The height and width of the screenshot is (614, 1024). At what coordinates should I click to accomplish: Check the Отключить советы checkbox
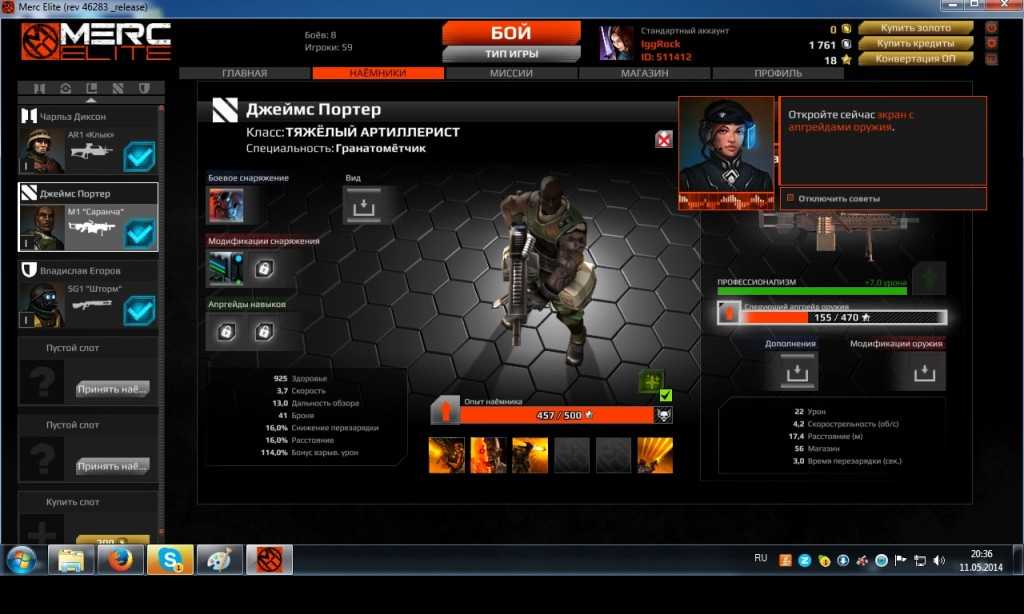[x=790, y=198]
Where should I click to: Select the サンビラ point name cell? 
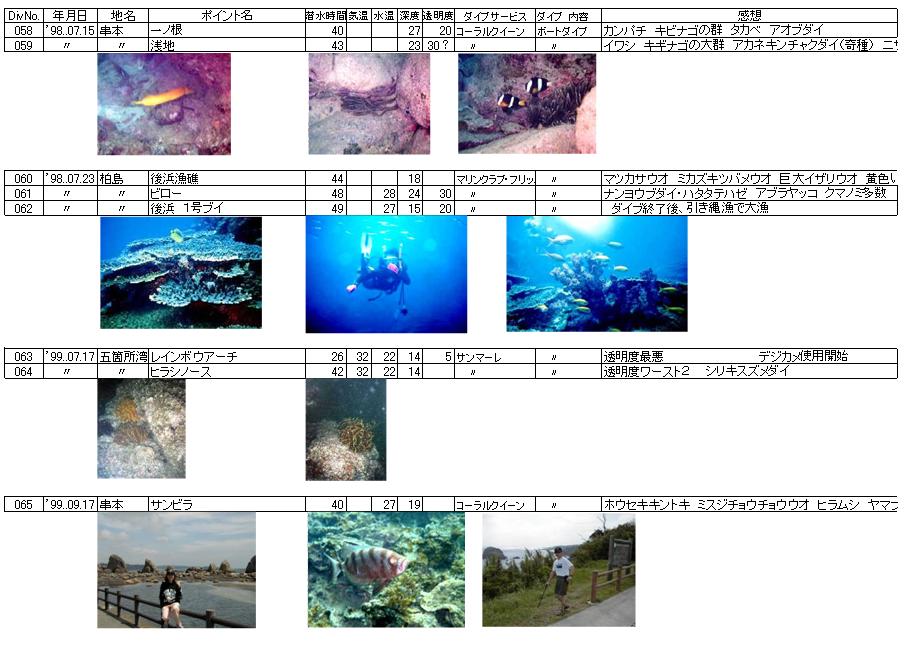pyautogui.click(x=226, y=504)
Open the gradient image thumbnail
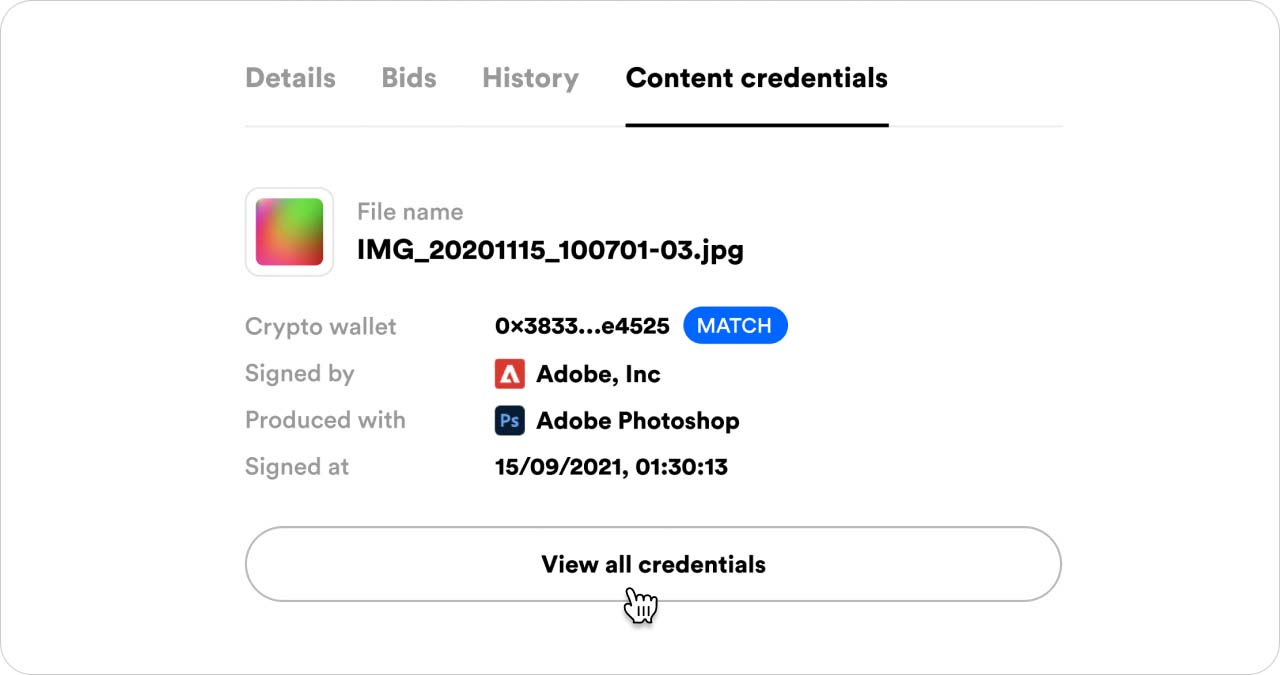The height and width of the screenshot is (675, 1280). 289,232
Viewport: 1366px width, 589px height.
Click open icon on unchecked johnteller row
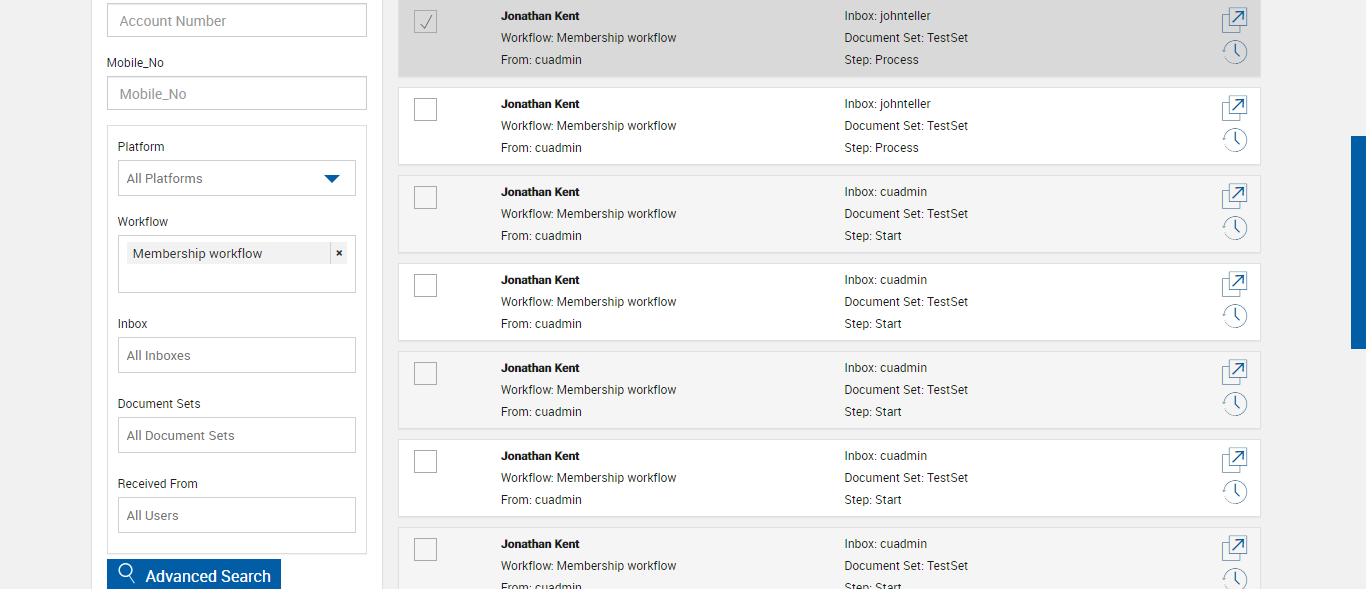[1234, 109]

|---|

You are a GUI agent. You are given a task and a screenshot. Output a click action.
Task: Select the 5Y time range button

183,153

|---|

§ What you will do:
Alter the data in the stretch from the line containing "The height and width of the screenshot is (614, 1024)." through the line containing "[1234, 109]" by replacing "thumbnail" with "preview" and keeping everything else unchanged. Omit the pictures from your answer.

§ Final result:
The height and width of the screenshot is (614, 1024). At what coordinates should I click to accomplish: Check the Отключить советы checkbox
[x=790, y=198]
Where should I click to: Select the サンビラ point name cell? 
pyautogui.click(x=226, y=504)
Open the gradient image preview
The height and width of the screenshot is (675, 1280). 289,232
Viewport: 1366px width, 589px height.
Click open icon on unchecked johnteller row
[1234, 109]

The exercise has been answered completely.